**PAGE EXTRACT:**
As the dean of a design college, I find it encouraging that Secretary Duncan mentioned architects along with scientists, engineers, and technologists in his list of next-generation STEM professionals. This brings to mind the work of my colleague, John Maeda, President of the Rhode Island School of Design, who has led a national effort to turn STEM to STEAM, with the "A" expressing the need to add art and design into the mix. He and his colleagues make the excellent point that we not only need more scientific, mathematical, and technological know-how, but also more creativity and innovation skills that enable the future workforce to imagine entirely new ways of thinking, seeing, and making, rather than simply going along our current unsustainable and unhealthy path faster or more efficiently.

The change in abbreviation from STEM to STEAM, though, represents a troubling change in metaphor. STEM has a biological connotation that suggests growth and evolution, with the ability of these fields to adapt to changing conditions, much as the stem of a plant does in response to external stimuli. STEAM, in contrast, carries a mechanistic connotation, not just that of the steam engines that helped prompt the 19th century industrial revolution, but also to the phase change in heated water, which can either get captured as a fuel or evaporate into thin air without much effect.

Such metaphorical differences matter. The arts and design can have the effect of moving the STEM fields in a more sustainable and constructive direction, or they can simply make the increasingly toxic and untenable world we have created for ourselves more attractive and thus more acceptable. STEAM tends to cloud our vision more than clarify it, and I worry that simply adding the arts to STEM may not turn this educational initiative in the direction that it needs to go, however much I applaud the idea behind STEAM.

Instead, let me suggest a metaphor more related to the biological connotation of STEM and one that I think can help us ensure that the STEM fields take us in a better direction. Every STEM arises from a SEED, an abbreviation for Social, Economic, and Environmental Design. The SEED network consists of a group of architects and designers who argue that every decision we make in the future needs to follow the triple-bottom-line of bringing social and environmental benefits as well as economic ones. Had we taken social and environmental impacts into account over the last two hundred years of our industrial development, we would, without question, have created a world more socially just, environmentally friendly, and economically balanced than the one we have now.

**SOURCE INFORMATION:**

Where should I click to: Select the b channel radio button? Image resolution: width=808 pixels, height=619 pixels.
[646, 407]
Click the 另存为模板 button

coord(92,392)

...

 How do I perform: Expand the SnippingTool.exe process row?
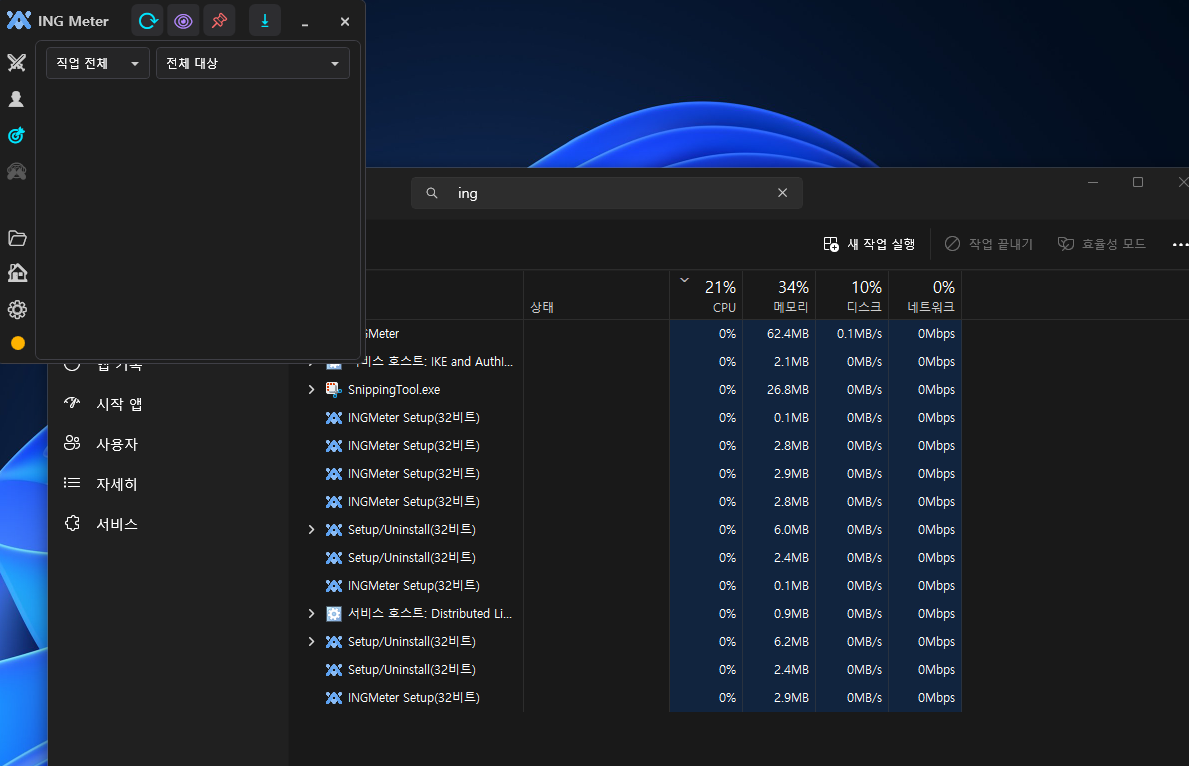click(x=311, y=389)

**REQUIRED TASKS:**
(A) Answer the following about the essay on STEM and STEAM, one line each:
(i) What position does John Maeda hold?
(ii) What does the abbreviation SEED stand for?
(iii) What kind of connotation does the essay attribute to STEM?
(B) Reproduce verbatim the portion of the essay on STEM and STEAM starting with "The change in" and going on through "without much effect.".
(C) Extend the essay on STEM, STEAM, and SEED beyond its final paragraph, keeping its formal voice.

**RESULTS BY TASK:**
(A)
(i) President of the Rhode Island School of Design
(ii) Social, Economic, and Environmental Design
(iii) A biological connotation that suggests growth and evolution

(B)
The change in abbreviation from STEM to STEAM, though, represents a troubling change in metaphor. STEM has a biological connotation that suggests growth and evolution, with the ability of these fields to adapt to changing conditions, much as the stem of a plant does in response to external stimuli. STEAM, in contrast, carries a mechanistic connotation, not just that of the steam engines that helped prompt the 19th century industrial revolution, but also to the phase change in heated water, which can either get captured as a fuel or evaporate into thin air without much effect.

(C)
So, as we rightly push to increase the number of students in the STEM fields, we need to SEED that growth with a different set of assumptions than the ones that have nourished those fields in the past.

We should do all we can to encourage students to imagine science that enables us not only to understand nature, but also to steward it; to innovate technology that helps us improve the quality of life not only of the wealthy, but also of the world's poor; to engage in engineering that allows us to do things not only more efficiently, but also in more culturally and climatically appropriate ways; and to devise mathematics that facilitates our ability to work not only smarter, but also more sensibly and sustainably.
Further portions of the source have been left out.